• _SUPPLIED PASSAGE_:
>>>>>
Sleeping pills can help gain a healthier and longer sleep. These anti-anxiety drugs seem beneficial to the ever-busy college student, but they can cause cancer and even death.
Jeromy Gurule, sophomore electrical and computer engineering major, has experienced the side effects of taking sleeping pills.
“When I first started taking the pills they were great,” Gurule said. “I slept better and felt more energized for the next day. But after a while of taking them, it was hard to fall asleep without them, and I would get frequent headaches and stomach pains.”
Dr. Daniel F. Kripke, a professor at the University of California, San Diego, who specializes in sleep research, performed a study in January 2012 on the effects of sleeping pills and how they can shorten a person’s life.
“The patients who took sleeping pills died 4.6 times as often during follow- ups averaging 2.5 years,” Kripke said in his book, “The Dark Side of Sleeping Pills.”
“Patients who took higher doses (over 132 pills a year) died 5.3 times as often Even those patients who took fewer than 18 pills per year had a very significantly elevated mortality, 3.6 times that of patients who took no hypnotics.”
Many experts such as Kripke believe these anti-anxiety drugs are just as harmful as smoking cigarettes. Like cigarettes, they can also cause cancer.
Further along in Kripke’s study, he found there were nine new skin cancers and four other cancers among study participants randomized to the different sleeping pills.
According to Web- MD, there are 10 sleeping pills found to have a significant mortality risk and cause of cancer.
<<<<<
Saved data entries:
>>>>>
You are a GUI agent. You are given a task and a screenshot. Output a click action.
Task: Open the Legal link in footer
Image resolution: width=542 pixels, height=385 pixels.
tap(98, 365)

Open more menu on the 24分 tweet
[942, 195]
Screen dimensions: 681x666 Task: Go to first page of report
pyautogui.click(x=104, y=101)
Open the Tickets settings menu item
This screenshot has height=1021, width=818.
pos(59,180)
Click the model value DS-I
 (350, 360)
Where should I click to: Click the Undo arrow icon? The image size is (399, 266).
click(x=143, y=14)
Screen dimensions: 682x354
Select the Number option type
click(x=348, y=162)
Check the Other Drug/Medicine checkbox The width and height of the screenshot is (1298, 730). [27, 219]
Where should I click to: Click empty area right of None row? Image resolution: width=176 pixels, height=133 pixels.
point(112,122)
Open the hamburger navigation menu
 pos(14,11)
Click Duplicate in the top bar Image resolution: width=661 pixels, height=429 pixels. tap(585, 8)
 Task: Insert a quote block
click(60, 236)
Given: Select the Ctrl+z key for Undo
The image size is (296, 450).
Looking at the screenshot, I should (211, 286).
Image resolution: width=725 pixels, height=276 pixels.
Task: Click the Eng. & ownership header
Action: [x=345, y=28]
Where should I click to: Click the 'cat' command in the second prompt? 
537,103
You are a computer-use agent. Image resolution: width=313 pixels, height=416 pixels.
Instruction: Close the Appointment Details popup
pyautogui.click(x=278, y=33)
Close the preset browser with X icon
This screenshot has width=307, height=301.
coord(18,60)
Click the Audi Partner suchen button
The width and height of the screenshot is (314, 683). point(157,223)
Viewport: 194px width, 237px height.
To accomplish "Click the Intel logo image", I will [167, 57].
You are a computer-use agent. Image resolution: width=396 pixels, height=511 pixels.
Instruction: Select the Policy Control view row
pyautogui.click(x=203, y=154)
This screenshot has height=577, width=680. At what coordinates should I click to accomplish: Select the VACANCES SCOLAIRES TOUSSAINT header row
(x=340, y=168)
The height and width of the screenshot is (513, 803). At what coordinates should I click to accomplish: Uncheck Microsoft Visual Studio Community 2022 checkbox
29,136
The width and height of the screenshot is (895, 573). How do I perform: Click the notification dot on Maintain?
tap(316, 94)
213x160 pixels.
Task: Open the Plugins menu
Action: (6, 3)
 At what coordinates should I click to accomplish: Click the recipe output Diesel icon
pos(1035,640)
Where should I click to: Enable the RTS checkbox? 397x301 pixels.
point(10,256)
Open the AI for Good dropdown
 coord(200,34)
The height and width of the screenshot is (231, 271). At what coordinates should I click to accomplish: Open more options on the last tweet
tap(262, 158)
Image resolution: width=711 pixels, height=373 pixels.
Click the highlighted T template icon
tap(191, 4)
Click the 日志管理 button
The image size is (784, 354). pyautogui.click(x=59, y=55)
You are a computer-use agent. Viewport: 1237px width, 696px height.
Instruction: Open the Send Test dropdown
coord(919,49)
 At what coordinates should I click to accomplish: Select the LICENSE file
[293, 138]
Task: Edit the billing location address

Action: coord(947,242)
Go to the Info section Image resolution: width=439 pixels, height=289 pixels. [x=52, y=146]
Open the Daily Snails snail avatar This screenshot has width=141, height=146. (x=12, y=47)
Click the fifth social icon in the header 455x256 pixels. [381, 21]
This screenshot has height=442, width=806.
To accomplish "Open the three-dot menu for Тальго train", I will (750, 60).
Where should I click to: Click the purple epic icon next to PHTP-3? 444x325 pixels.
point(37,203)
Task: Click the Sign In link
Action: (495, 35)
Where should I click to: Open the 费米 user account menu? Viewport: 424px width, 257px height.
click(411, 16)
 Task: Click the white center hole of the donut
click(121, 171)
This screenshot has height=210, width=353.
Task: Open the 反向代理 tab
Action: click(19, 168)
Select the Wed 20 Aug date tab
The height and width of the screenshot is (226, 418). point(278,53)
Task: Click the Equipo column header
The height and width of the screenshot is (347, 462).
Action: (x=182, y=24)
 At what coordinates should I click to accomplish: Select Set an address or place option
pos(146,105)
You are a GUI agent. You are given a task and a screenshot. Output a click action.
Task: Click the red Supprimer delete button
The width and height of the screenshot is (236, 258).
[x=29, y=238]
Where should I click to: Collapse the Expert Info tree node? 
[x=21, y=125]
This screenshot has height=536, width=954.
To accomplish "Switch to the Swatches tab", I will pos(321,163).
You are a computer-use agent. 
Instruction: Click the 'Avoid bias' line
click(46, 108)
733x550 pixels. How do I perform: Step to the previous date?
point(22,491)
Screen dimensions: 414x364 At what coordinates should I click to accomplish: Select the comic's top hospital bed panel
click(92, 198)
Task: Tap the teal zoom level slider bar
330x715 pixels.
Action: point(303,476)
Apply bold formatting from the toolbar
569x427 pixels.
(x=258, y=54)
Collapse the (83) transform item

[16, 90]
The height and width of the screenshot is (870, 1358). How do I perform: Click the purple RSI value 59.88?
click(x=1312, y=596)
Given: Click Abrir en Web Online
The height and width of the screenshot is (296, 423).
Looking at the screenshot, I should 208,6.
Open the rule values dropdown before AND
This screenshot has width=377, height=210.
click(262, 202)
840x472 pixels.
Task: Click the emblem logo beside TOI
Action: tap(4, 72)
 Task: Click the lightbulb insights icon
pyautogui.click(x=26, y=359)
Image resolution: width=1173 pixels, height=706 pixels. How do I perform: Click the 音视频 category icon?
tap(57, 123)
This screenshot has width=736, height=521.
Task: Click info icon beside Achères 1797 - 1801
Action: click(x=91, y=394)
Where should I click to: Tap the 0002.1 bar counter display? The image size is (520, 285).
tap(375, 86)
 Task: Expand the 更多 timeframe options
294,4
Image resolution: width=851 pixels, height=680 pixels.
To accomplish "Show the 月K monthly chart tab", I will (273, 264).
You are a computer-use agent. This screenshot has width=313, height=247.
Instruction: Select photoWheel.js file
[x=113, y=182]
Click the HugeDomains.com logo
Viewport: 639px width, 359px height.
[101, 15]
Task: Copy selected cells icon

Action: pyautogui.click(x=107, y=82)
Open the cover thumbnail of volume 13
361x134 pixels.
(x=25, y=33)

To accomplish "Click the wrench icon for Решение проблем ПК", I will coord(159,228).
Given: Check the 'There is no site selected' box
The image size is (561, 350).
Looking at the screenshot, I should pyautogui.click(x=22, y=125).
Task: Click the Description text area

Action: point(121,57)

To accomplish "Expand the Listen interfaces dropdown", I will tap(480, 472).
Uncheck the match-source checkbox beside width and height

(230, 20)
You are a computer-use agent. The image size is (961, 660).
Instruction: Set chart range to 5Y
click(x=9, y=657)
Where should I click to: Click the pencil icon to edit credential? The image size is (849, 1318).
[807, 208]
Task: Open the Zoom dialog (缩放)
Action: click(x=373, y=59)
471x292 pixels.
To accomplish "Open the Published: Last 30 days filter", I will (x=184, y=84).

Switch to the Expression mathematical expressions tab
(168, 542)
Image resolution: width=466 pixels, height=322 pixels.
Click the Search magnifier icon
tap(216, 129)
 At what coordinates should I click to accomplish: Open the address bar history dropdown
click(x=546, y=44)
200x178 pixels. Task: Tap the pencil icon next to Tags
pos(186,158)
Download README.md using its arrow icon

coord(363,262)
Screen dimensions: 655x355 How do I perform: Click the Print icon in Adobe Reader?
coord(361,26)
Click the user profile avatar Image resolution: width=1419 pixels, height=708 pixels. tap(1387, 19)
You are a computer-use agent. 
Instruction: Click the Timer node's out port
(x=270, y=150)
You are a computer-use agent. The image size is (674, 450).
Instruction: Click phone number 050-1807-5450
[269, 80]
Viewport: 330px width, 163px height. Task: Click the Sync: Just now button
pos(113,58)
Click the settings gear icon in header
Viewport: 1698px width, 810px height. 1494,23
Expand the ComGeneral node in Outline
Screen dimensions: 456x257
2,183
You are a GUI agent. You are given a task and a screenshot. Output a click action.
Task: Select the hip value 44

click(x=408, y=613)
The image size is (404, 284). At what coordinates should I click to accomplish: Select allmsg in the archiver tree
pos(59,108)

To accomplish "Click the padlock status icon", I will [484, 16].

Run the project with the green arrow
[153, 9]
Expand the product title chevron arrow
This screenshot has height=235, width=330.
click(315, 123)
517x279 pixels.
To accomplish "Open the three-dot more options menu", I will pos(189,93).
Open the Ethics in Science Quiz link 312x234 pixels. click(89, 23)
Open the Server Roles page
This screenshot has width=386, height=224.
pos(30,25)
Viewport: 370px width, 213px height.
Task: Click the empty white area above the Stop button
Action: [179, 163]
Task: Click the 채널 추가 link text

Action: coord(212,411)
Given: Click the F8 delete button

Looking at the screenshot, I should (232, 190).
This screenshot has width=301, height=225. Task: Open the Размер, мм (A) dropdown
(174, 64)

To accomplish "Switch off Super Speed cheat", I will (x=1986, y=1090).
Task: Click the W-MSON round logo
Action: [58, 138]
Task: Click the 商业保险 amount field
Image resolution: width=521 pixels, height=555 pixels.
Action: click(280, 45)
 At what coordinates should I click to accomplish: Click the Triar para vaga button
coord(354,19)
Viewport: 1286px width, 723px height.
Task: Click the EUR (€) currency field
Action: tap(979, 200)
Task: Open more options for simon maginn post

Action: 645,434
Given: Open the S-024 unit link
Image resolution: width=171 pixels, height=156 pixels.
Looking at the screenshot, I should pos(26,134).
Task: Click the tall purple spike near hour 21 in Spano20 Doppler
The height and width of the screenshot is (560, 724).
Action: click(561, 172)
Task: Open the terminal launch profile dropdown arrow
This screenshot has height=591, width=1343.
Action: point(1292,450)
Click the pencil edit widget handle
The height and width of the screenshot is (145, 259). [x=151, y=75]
<<<<<
• _TASK INSTRUCTIONS_:
a - From the sleeping pill article, extract the stretch from "Dr. Daniel F." through "a person’s life.".
b - List every side effect Jeromy Gurule reports in the sleeping pill article.
c - Carry on the article about sleeping pills from the point where it stops.

• _RESULTS_:
a -
Dr. Daniel F. Kripke, a professor at the University of California, San Diego, who specializes in sleep research, performed a study in January 2012 on the effects of sleeping pills and how they can shorten a person’s life.

b -
- Difficulty falling asleep without the pills
- Frequent headaches
- Stomach pains

c -
The use of sleeping pills in the United States continues to grow. The Los Angeles Times reported a record-high 56 million prescriptions for the drugs in 2008. The most recent study in 2011 showed an increase for the sleeping pills to 60 million prescriptions.
“The size of the sleeping pill market can only go up because of the economy and stress,” said Dr. Greg D. Jacobs, an insomnia specialist at the University of Massachusetts Medical Center, in an interview with The Los Angeles Times.
These sleeping pills also have other side effects that can have an effect on one’s day-to-day life.
Sleeping pills are not the only option for better sleep. There are many alternatives to a sleeping pill that are just as effective and will not come with the side effects.
Angelique Carrillo, freshman criminal justice major, drinks tea every night to help her go to sleep because it is a safe and natural alternative to sleeping pills.
“Every night I drink hot chamomile tea before I go to sleep and it helps me fall asleep faster,” she said. “I feel energized and awake the next day and the best part is that it tastes good.”
There are healthier, more natural ways to fall asleep rather than taking sleeping pills which can be harmful to the body and mind and dangerous enough to take a life.